One of the key exercises I believe all traders of any experience level should engage in, is the development of some key principles that you want to always have to mind, to help anchor you through the good times and the bad times during your trading life.
These principles should help ground and guide you, they don’t need to be detailed and they will certainly develop for you over time, as you gain experience, but you will find some of the lessons you learn in the first 100 days of trading a live account will be equally relevant to you day 1000 or day 10,000.

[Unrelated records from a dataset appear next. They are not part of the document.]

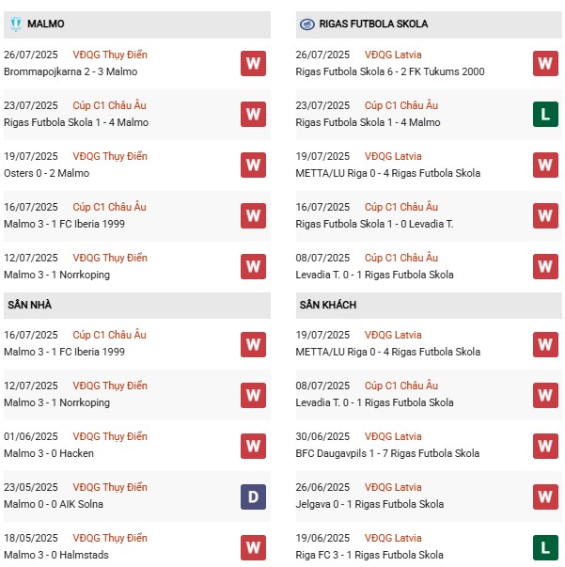
Task: Select the SÂN KHÁCH section header
Action: pos(327,305)
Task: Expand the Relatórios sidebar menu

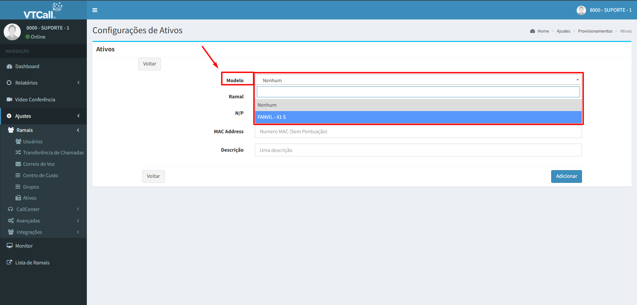Action: pyautogui.click(x=26, y=83)
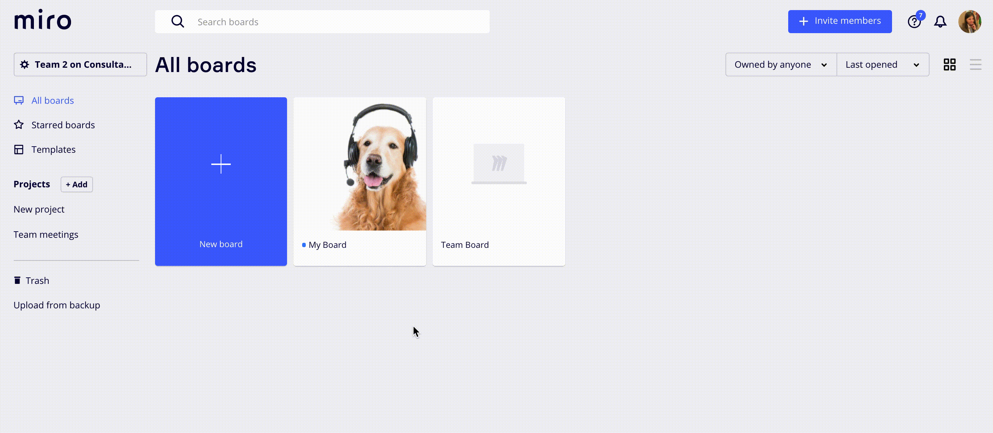The height and width of the screenshot is (433, 993).
Task: Create a New board tile
Action: [x=221, y=181]
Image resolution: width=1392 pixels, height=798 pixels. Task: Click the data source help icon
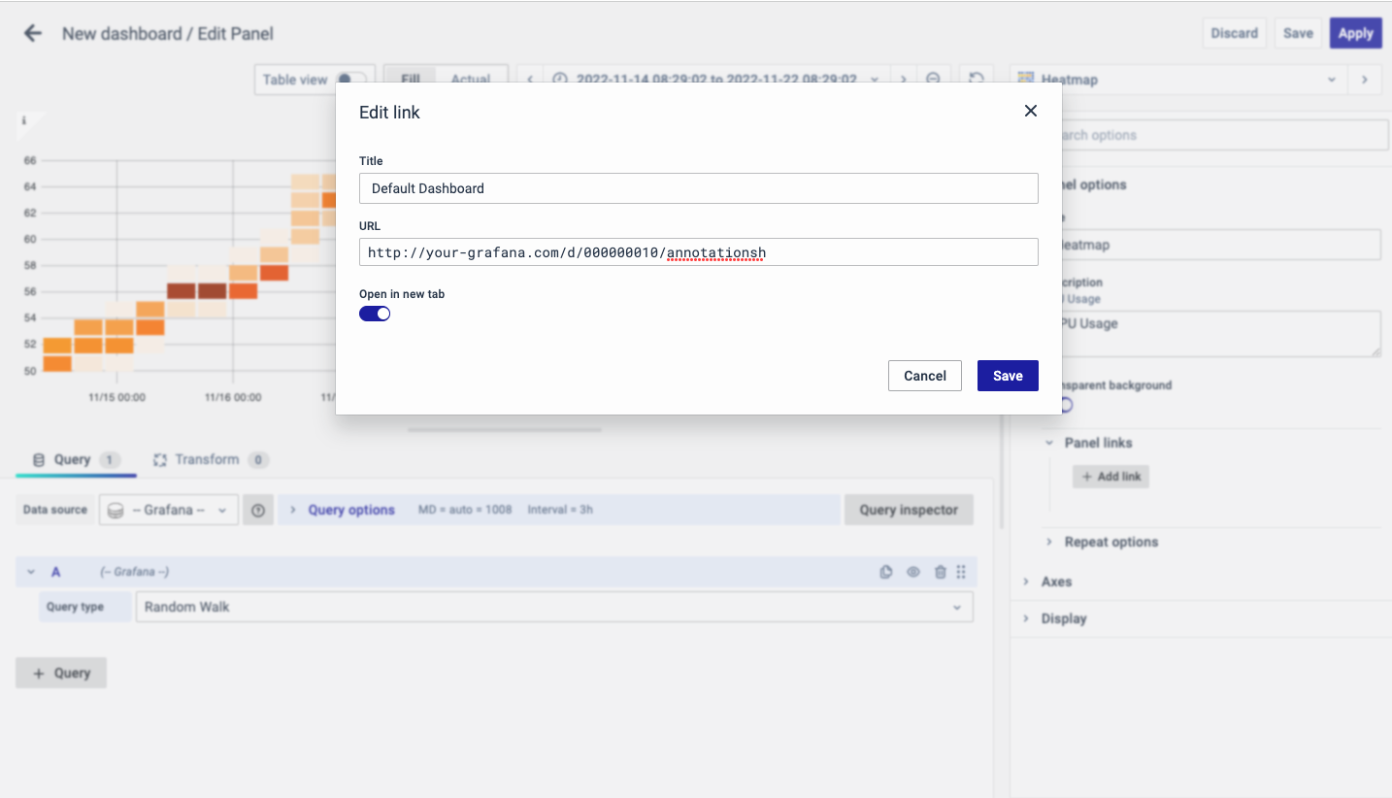click(257, 510)
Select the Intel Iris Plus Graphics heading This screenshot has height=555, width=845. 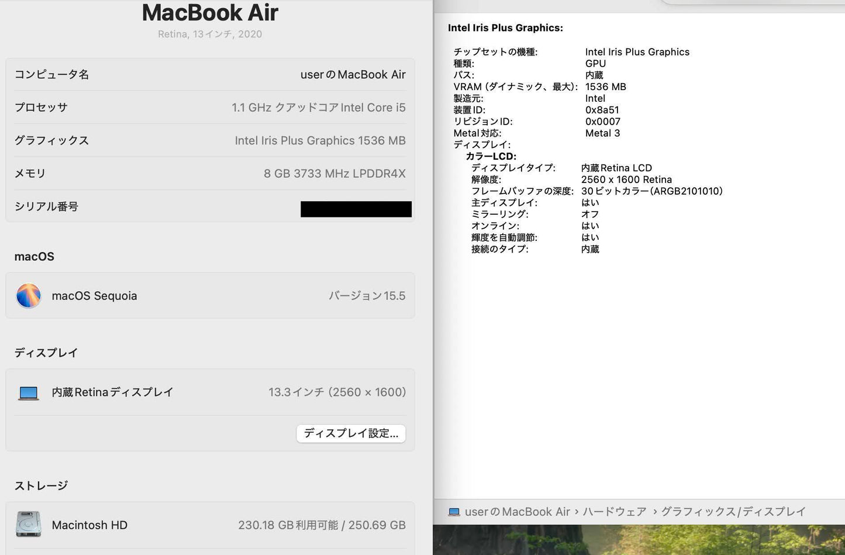505,27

These anchoring principles should be easily accessible to you as a screen saver, on a whiteboard or framed above your trading desk. These principles should immediately resonate with you be sure to re-read them after your biggest losing trade and absolutely after your biggest winning trade. These principle should ultimately help to keep you centered
Planning Prevents Poor Trading
Plan plan plan, don’t turn on a broker platform unless you are ready to execute your tried and tested trading plan, anything else is for gamblers and god knows you can have more fun in Vegas, while losing money, treat trading as a business ALWAYS.
Process Over Outcome
Your trading plan delivers profits over a significant series of outcomes, your role is to monitor the markets looking for premium examples of your predefined trading edge, when it presents itself execute your trade in adherence to your trading plan.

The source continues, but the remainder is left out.